Rightly or wrongly, we only stuck it out for 45 minutes and then called it a day. Bus home. Early night. The next day, after a lot of umming and erring, we went for Plan B: the private hospital.

Most Brazilians who are earning enough pay out for private medical cover – it’s very common and the private hospitals are like palaces or 5-star hotels, as I’ve now witnessed.
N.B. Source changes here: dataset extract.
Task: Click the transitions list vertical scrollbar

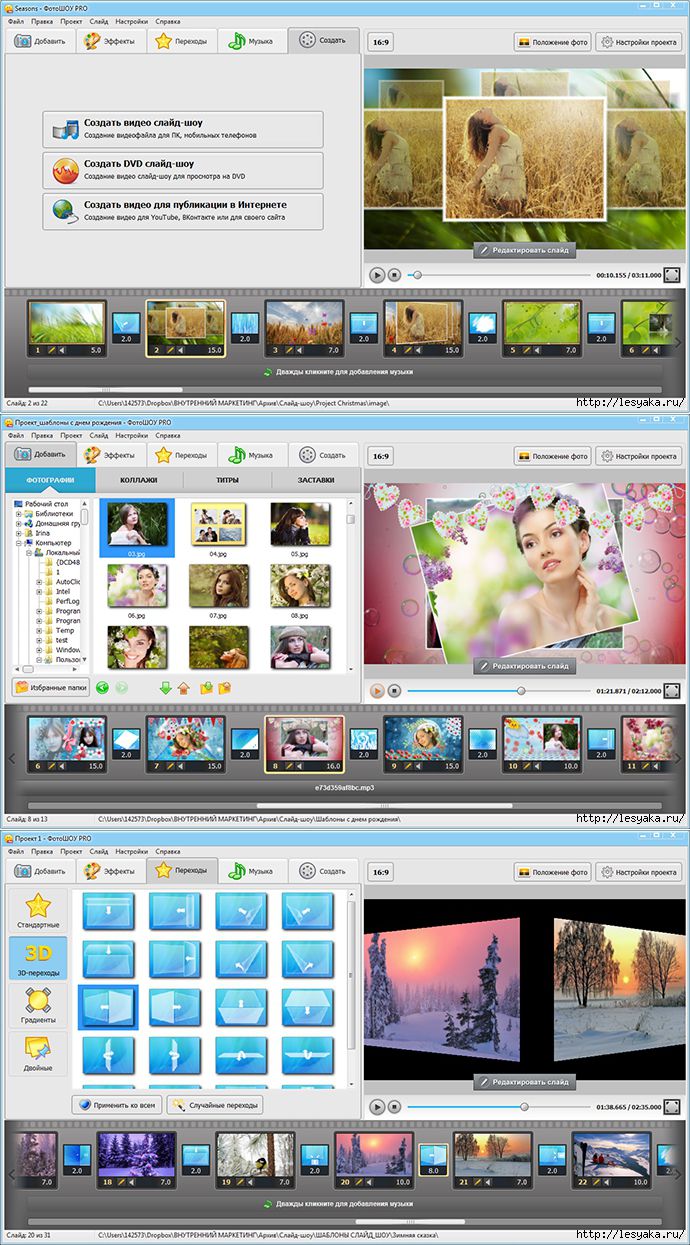Action: [x=351, y=988]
The 5* hotel-esque IPO Hospital, Curitiba

Not at just any hospital either. Felipe’s sore throat was seen to by a consultant otorhinolaryngologist (look it up). He was given a laryngoscopy, offered catalytic injections for the antibiotics – and, if I’m not mistaken, a full body massage. Ok, maybe not the last one.

A trifle O.T.T. for a sore throat I felt, but given the fountains, the marble surroundings and the plush leather seating – I was just thankful I wasn’t breathing in the germs of another 150 people in that public hospital waiting room who were ranging from barely sniffly to verging on death.

Just one question now, doc: how much is this all going to cost?

Let’s just say that you wouldn’t have much change from $150 once you bought the antibiotics afterwards, but we were in an out in no time.

I came out of the experience feeling, well, terrible. Terrible that if you’re not earning very much – or perhaps not earning at all… a single mother, disabled person or a pensioner… you would be left with no option but to “put up and shut up”.

“At least they have that,” someone very proud of the system told me.

But if you do have the cash, well then, come on down!

I know that a good number of countries have this dilemma – the “no middle ground”.

But here, whether you’re treated like a mighty prince or like a mangy pauper depends on your ability to fork out for health insurance. All or nothing.

I’ve now lost count of the number of times I’ve heard people saying that “private hospitals in Brazil are among the best in the world, public hospitals are among the worst”. This seems more or less accurate.

And consider this last case. Say you break your nose and it sets wonky and you want it straightened. That’s exactly what happened to one of my friends here.

So he went to a surgeon and said, Hello, he’s my medical insurance – straighten my nose, please. The doctor practically laughed him out of the surgery.

For the money I’ll get from that insurer? On your bike. You’ll need to “top that up” yourself.

So many people have health insurance that the insurers stop paying decent money to the hospitals – and the doctors find the cash another way. And that’s  hardly surprising.

For those of you in the UK, you probably heard the rumblings about the cost of the Olympics – £9+ billion – and our health system isn’t perfect – although I’m personally very pro-NHS.

Now consider this terrible situation with public hospitals in Brazil – bearing in mind that Curitiba, where I currently am, is a prosperous city.

Then consider that this country has to fund the Olympics in 2016 and the World Cup two years earlier, and that the country is virtually starting both from scratch.

Then you’ll understand the anger of the neglected Brazilian masses here.